Graph states are a key resource for measurement-based quantum computation and quantum networking, but state-preparation costs limit their practical use. Graph states related by local complement (LC) operations are equivalent up to single-qubit Clifford gates; one may reduce entangling resources by preparing a favorable LC-equivalent representative. However, exhaustive optimization over the LC orbit is not scalable. We address this problem using the split decomposition and its quotient-augmented strong split tree (QASST). For several families of distance-hereditary (DH) graphs, we use the QASST to characterize LC orbits and identify representatives with reduced controlled-Z count or preparation circuit depth. We also introduce a split-fuse construction for arbitrary DH graph states, achieving linear scaling with respect to entangling gates, time steps, and auxiliary qubits. Beyond the DH setting, we discuss a generalized divide-and-conquer split-fuse strategy and a simple greedy heuristic for generic graphs based on triangle enumeration. Together, these methods outperform direct implementations on sufficiently large graphs, providing a scalable alternative to brute-force optimization.
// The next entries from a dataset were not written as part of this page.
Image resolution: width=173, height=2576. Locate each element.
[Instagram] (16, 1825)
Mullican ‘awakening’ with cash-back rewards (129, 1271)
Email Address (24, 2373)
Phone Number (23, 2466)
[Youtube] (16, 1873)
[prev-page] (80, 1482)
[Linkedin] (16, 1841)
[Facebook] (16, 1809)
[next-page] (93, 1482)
翻译：图态是测量型量子计算和量子网络的关键资源，但其制备成本限制了实际应用。通过局域互补（LC）操作相关联的图态在单量子比特克利福德门作用下等价，因此可通过制备有利的LC等价代表态来减少纠缠资源。然而，对LC轨道进行穷举优化并不具有可扩展性。我们利用分裂分解及其商增强强分裂树（QASST）来解决该问题。对于多个距离遗传（DH）图族，我们使用QASST刻画LC轨道并识别出具有降低受控-Z计数或制备电路深度的代表态。我们还引入了针对任意DH图态的分裂-融合构造方法，在纠缠门数、时间步长和辅助量子比特方面实现了线性缩放。在DH情形之外，我们讨论了基于三角形枚举的广义分治-分裂-融合策略和简单贪心启发式算法。这些方法在足够大的图上优于直接实现方案，为暴力优化提供了可扩展的替代方案。